### DATA RECORDS ###
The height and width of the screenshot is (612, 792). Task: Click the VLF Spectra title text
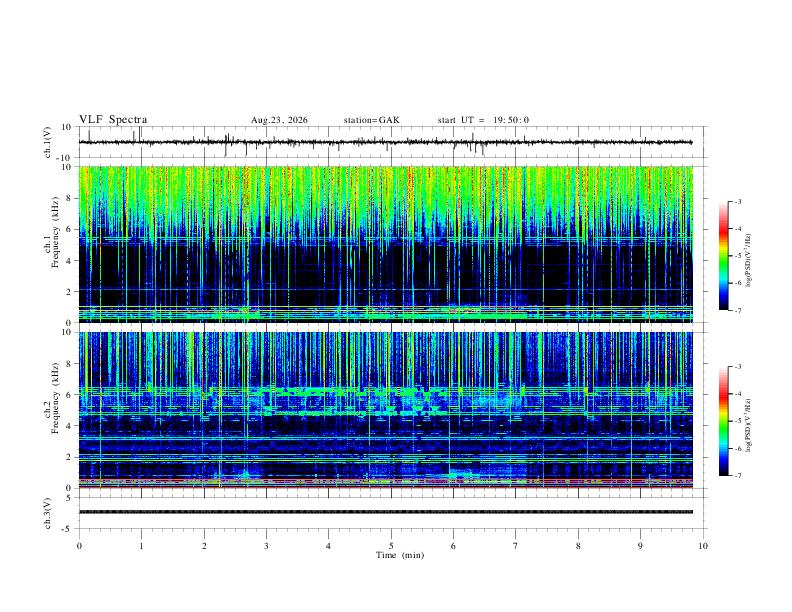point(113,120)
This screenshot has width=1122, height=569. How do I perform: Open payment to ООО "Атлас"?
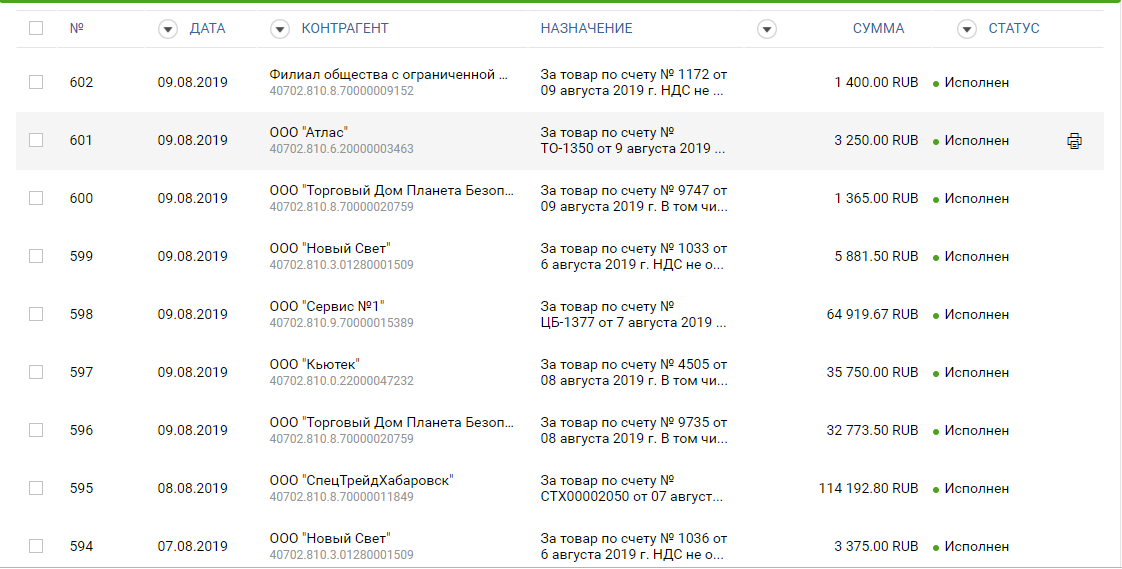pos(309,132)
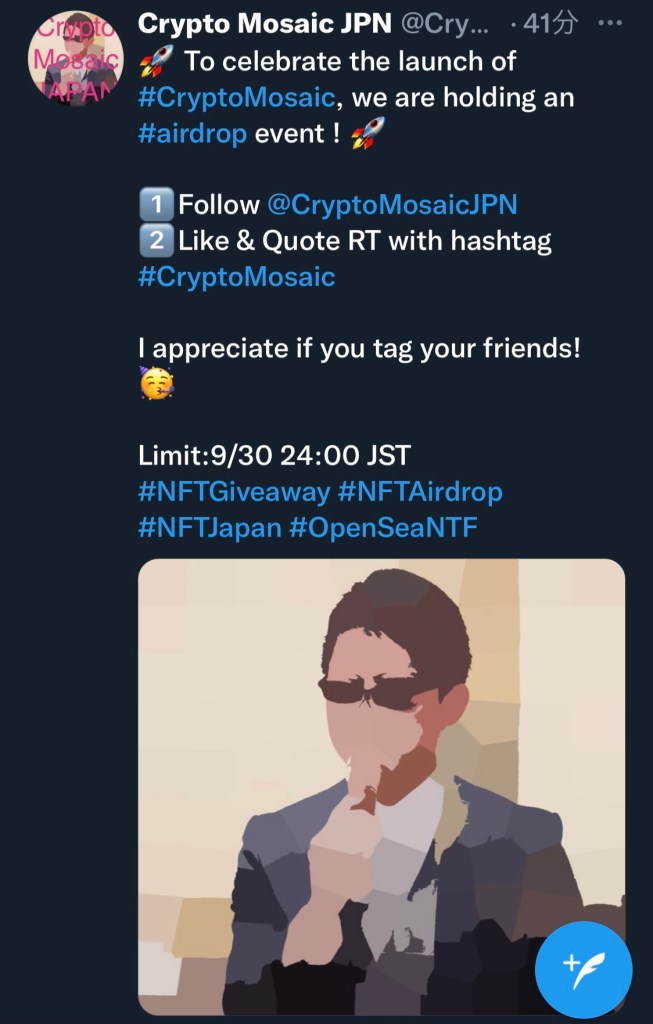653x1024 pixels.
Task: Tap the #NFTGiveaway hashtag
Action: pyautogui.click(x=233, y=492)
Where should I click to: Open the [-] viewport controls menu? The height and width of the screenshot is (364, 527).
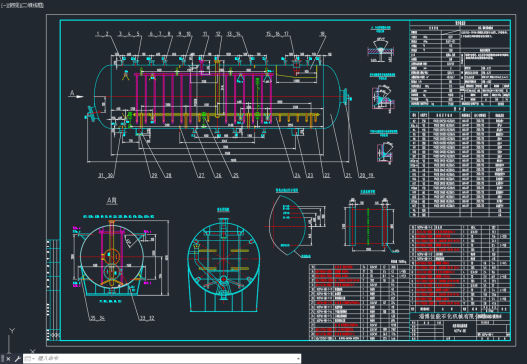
###
WHAT YOU NEED TO DO: Give all the records again, exactly, without images.

ANSWER TO THIS EXERCISE:
The height and width of the screenshot is (612, 792). Task: Click the VLF Spectra title text
point(113,120)
This screenshot has width=1122, height=569. How do I perform: Open payment to ООО "Атлас"?
pos(309,132)
653x1024 pixels.
Task: Tap the #NFTGiveaway hashtag
Action: pyautogui.click(x=233, y=492)
Where should I click to: Open the [-] viewport controls menu? The height and width of the screenshot is (364, 527).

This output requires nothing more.